# [Your goal]
In the entries below, which lines run from the one containing "Thomasville, PA Gutter Repair (838, 417)" to the one containing "Brockton, PA Gutter Repair (831, 320)"? Copy exactly those lines, ends included, and no others.

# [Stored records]
Content starts

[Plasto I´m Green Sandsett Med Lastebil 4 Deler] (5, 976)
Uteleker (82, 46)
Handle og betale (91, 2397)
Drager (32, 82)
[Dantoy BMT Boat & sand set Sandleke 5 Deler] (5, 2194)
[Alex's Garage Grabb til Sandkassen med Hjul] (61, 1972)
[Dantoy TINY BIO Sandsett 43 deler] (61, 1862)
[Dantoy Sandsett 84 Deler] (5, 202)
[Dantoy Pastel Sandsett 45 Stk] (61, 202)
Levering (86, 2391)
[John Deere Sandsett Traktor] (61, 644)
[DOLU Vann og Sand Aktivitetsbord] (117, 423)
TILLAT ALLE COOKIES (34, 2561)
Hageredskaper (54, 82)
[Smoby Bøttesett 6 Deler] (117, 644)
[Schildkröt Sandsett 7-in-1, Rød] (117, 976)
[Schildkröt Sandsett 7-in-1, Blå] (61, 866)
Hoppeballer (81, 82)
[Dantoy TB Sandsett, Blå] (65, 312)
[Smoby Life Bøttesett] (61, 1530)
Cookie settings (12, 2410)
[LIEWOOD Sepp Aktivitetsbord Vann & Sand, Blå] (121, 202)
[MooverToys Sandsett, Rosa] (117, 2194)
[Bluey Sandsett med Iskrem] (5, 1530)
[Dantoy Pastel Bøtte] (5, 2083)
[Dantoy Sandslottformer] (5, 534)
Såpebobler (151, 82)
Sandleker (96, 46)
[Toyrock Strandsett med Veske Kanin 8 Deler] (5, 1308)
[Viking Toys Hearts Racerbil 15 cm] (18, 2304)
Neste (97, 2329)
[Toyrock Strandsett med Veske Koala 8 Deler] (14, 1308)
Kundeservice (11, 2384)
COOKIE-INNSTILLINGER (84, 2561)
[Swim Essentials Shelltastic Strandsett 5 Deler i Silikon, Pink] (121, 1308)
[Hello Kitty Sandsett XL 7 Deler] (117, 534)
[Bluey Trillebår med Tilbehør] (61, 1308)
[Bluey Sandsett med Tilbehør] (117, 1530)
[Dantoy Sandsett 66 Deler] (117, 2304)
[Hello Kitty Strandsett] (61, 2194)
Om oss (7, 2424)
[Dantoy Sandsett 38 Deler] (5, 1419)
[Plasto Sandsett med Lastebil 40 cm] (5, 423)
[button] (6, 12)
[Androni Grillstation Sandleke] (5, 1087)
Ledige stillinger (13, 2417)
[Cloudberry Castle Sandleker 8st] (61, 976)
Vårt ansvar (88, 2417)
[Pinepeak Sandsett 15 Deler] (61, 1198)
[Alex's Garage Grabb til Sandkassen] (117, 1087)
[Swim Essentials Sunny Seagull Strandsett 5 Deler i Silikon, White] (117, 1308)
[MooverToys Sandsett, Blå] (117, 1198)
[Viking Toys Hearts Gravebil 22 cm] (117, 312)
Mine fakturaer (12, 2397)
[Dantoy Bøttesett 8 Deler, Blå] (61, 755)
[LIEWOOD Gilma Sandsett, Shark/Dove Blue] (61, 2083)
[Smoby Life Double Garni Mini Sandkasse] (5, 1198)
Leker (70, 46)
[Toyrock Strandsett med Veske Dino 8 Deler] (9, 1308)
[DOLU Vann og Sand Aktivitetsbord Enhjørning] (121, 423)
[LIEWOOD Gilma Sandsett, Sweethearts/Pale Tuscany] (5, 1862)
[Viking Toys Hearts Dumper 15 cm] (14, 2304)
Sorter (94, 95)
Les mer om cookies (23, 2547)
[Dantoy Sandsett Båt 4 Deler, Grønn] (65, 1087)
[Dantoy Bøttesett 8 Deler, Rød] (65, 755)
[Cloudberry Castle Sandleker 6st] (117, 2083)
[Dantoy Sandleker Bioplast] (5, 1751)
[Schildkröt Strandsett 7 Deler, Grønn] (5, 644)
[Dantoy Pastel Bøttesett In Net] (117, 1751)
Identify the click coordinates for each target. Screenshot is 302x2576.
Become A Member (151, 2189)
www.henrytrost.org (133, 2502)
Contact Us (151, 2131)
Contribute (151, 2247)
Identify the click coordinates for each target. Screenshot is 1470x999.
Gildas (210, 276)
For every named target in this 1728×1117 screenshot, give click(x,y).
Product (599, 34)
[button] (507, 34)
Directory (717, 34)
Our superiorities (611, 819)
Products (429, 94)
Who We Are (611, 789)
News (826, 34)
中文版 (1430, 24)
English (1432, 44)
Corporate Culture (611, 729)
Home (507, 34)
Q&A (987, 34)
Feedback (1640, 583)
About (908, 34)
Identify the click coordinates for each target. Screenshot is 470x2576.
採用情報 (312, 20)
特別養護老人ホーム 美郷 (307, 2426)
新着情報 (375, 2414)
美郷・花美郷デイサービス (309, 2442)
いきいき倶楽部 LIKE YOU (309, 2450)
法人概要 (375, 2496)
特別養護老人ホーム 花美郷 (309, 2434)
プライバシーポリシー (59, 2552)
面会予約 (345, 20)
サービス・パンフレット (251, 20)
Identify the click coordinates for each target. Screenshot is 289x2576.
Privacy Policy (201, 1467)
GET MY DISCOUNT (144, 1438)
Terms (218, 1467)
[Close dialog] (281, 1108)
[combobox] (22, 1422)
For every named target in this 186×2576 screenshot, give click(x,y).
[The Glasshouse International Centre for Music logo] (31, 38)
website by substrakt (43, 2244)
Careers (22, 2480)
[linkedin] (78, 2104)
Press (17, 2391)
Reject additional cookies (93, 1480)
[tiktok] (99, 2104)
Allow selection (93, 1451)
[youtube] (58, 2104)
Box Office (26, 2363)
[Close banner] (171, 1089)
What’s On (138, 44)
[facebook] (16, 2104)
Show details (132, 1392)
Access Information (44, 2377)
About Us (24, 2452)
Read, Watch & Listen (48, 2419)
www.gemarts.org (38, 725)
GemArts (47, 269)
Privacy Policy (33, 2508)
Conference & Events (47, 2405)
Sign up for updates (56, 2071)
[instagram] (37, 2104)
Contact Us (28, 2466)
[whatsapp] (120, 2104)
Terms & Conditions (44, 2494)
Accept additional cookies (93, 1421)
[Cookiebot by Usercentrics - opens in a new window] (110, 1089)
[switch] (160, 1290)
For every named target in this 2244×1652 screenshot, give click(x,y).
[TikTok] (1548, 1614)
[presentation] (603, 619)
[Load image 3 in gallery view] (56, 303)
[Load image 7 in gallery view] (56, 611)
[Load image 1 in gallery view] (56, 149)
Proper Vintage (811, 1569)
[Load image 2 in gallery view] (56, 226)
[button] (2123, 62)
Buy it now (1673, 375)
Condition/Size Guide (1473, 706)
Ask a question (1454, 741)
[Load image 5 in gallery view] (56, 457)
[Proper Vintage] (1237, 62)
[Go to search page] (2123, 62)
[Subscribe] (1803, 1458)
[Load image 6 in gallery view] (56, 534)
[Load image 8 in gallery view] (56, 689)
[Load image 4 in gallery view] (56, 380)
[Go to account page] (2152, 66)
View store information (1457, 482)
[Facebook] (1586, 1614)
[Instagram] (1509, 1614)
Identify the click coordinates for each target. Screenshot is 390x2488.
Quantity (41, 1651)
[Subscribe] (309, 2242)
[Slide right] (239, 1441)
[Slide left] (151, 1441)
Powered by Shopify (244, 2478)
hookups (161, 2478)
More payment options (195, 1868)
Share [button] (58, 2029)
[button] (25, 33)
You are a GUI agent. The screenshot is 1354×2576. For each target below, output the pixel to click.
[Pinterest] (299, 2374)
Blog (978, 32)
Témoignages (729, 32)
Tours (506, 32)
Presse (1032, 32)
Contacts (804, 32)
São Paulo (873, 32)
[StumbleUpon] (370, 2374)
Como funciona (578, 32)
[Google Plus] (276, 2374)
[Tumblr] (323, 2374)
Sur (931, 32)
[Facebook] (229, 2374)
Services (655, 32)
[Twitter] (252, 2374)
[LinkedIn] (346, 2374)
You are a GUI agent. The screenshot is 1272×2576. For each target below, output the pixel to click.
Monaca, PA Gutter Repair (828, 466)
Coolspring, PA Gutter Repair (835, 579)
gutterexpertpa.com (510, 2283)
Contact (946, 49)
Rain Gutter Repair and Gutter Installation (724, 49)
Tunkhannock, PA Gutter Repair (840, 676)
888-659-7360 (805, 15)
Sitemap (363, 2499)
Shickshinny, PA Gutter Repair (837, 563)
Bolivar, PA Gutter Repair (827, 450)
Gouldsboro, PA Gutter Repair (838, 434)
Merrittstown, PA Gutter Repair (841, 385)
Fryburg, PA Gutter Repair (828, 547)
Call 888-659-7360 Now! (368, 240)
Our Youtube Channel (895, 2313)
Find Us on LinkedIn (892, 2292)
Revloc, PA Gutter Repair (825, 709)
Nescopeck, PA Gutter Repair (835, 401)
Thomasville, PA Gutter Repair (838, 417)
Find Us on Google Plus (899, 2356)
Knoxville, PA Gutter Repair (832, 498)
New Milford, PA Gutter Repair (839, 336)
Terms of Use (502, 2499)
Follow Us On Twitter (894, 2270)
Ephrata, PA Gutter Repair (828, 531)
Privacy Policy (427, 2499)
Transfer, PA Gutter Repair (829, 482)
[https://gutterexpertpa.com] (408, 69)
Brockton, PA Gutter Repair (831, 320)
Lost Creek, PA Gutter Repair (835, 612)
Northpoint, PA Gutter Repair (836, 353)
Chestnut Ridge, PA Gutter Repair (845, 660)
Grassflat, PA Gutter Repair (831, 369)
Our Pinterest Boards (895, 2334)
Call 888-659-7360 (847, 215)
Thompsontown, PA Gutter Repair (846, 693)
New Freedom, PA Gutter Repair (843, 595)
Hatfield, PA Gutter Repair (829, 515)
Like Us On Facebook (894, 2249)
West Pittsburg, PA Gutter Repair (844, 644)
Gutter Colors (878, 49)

Content ends

# [Result for this exercise]
Thomasville, PA Gutter Repair (838, 417)
Find Us on Google Plus (899, 2356)
Knoxville, PA Gutter Repair (832, 498)
New Milford, PA Gutter Repair (839, 336)
Terms of Use (502, 2499)
Follow Us On Twitter (894, 2270)
Ephrata, PA Gutter Repair (828, 531)
Privacy Policy (427, 2499)
Transfer, PA Gutter Repair (829, 482)
[https://gutterexpertpa.com] (408, 69)
Brockton, PA Gutter Repair (831, 320)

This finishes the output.